游离DNA提取试剂盒

游离DNA提取试剂盒

产品及特点

　　本试剂盒适用于从新鲜或冷冻的血浆、血清和无细胞体液中提取高质量的游离DNA，也可以用于提取外泌体携带的DNA。独特的缓冲液/蛋白酶K体系能迅速裂解游离的DNA和蛋白复合物，降解蛋白，DNA 吸附于硅基质膜上，通过快速的漂洗、离心步骤，去除杂质，得到高纯度的游离 DNA。本试剂盒操作简单、快速，所得游离 DNA 不含蛋白、核酸酶和其他杂质，可直接用于常规 PCR 和实时荧光定量 PCR 等分子生物学实验。

它具有下列特点：

　　1. 简便快速：1 小时内可获得高纯度的游离 DNA；

　　2. 安全：无需有机溶剂抽提，使用安全；

　　3. 稳定：所得 DNA 纯度高，重复性好，方便下游应用。

使用方法

　　自备试剂无水乙醇。

　　1. 向离心管（自备）中加入 20 ul Proteinase K。

　　2. 向离心管中加入 200 ul 血清、血浆或无细胞体液，再加入200 ul Buffer GL涡旋震荡充分混匀。

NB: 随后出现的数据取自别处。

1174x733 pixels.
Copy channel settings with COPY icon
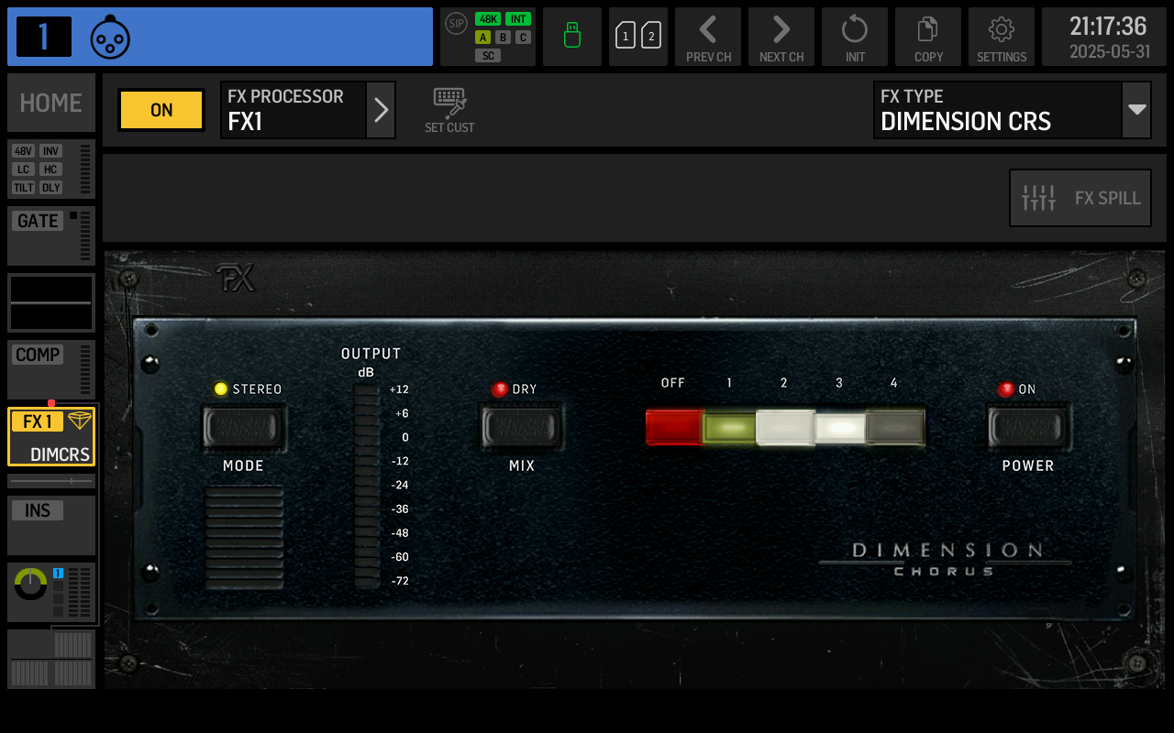(928, 37)
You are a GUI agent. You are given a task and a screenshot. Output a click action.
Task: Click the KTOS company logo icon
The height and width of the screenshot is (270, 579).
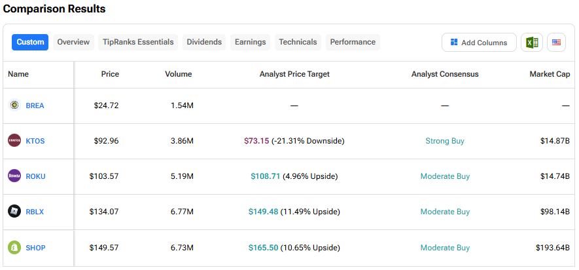(x=14, y=141)
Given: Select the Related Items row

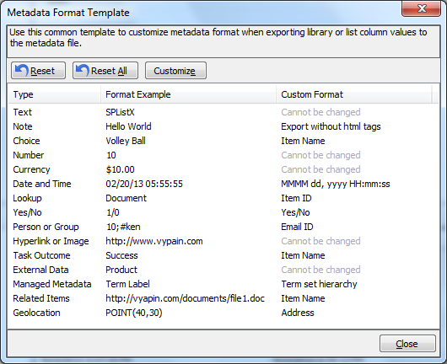Looking at the screenshot, I should pyautogui.click(x=224, y=298).
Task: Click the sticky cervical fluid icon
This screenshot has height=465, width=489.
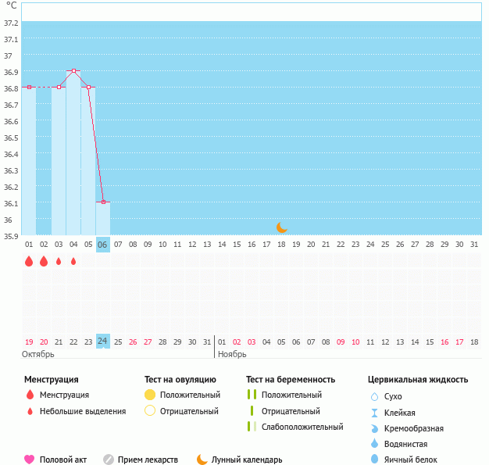Action: [374, 413]
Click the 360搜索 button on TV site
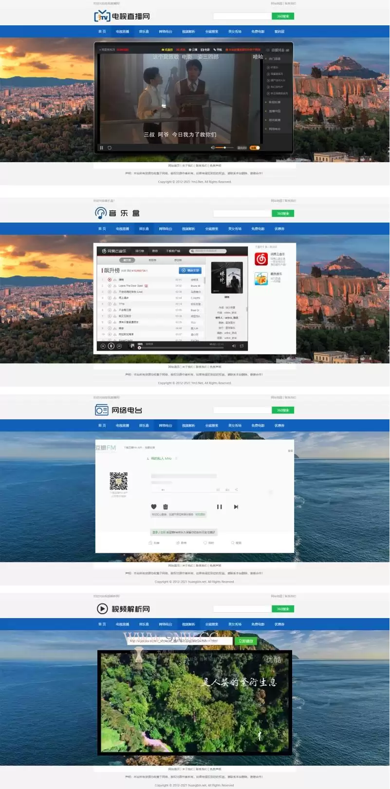The height and width of the screenshot is (789, 390). (283, 16)
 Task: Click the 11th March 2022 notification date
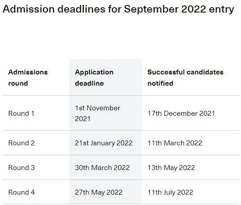coord(175,143)
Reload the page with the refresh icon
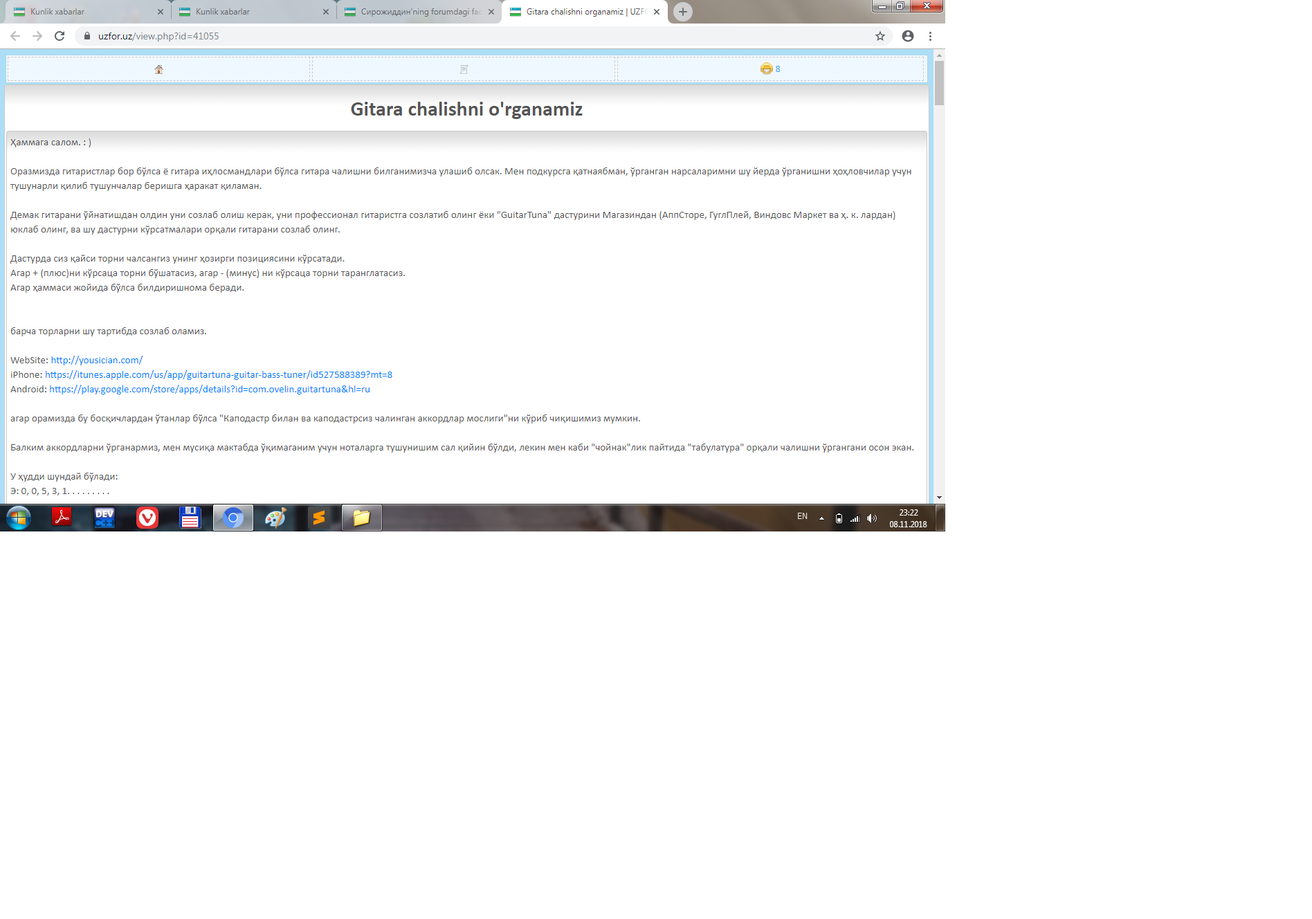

　　（注 意：为确保样本有效裂解，加入 Buffer GL 后，需将样本与 Buffer GL 充分混匀。）3. 56℃孵育 10 min，短暂离心，将管壁上的溶液收集到管底。

　　4. 加入 250 ul 无水乙醇，涡旋震荡 15 sec，室温放置 5 min，短暂离心，将管壁上的溶液收集到管底。

　　(注 意：如果环境温度超过 25℃，无水乙醇应在冰上预冷后使用)

　　5. 将一个吸附柱放入收集管中，将上一步所得溶液转移到离心吸附柱中，10,000rpm离心 1 min，弃收集管中的废液。

　　6. 向吸附柱内加入 500 ul 的 Buffer W1，室温 10,000 rpm 离心1 min，弃收集管中废液。

　　（注意：Buffer W1 中含有乙醇，用后及时盖紧，以防乙醇挥发）

　　7. 向吸附柱内加入500 ul的Buffer W2，室温10,000 rpm 离心1 min，弃收集管中废液。

　　（注 意： Buffer W2 按要求加入无水乙醇，用后及时盖紧，以防乙醇挥发；如需进一步提高DNA纯度，可重复步骤 7 一次。）

　　8. 室温 12,000 rpm 离心 3 min，甩干残留液体。

　　（注 意：此步不能省略，否则残留乙醇会影响后续使用）

　　9. 将离心吸附柱置于一个新的 1.5 ml 塑料离心管（自备）中，小心打开吸附柱的盖子，室温放置 2 min，使吸附膜完全变干。加入 20 ~ 50 ul 的洗脱液Buffer EB，室温放置2 min。10,000 rpm 离心 2 min，离心管底溶液即游离 DNA。

　　（注 意：为增加洗脱效率，可将洗脱液在60℃预热。如需使用去离子水洗脱，可用NaOH调整其pH值在7.0 ~ 8.5之间，为了增加 DNA 回收率，可将得到的溶液重新加入到离心管中，室温放置2min，再次离心收集）

注意事项

　　1. 实验前在 Buffer W1 和 Buffer W2 中按标签说明加入无水乙醇；

　　2. 如缓冲液 Buffer GL、Buffer W1 结晶或产生沉淀，可在 56℃水浴溶解；

　　3. 所有离心步骤均为室温下操作。